------ Given records
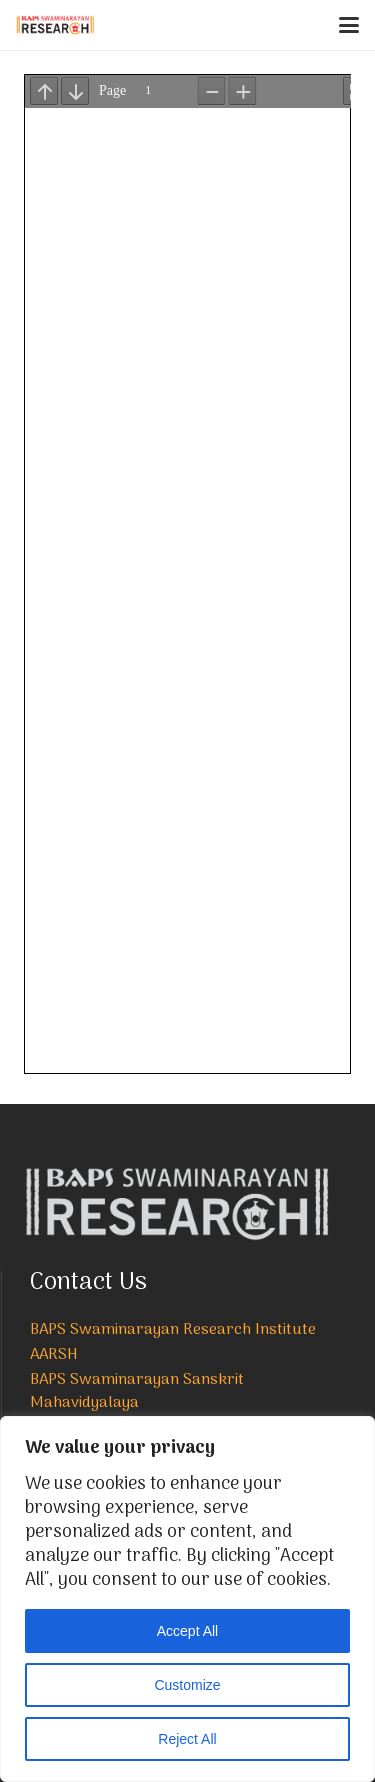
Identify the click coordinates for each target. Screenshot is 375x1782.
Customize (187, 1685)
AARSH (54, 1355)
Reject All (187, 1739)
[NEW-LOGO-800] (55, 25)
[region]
------------
■ **What this task involves**
Convert the lines above into a numbered list, leaving out blank lines and the picture.

■ **Written response**
1. Identify the click coordinates for each target. Screenshot is 375x1782.
2. Customize (187, 1685)
3. AARSH (54, 1355)
4. Reject All (187, 1739)
5. [NEW-LOGO-800] (55, 25)
6. [region]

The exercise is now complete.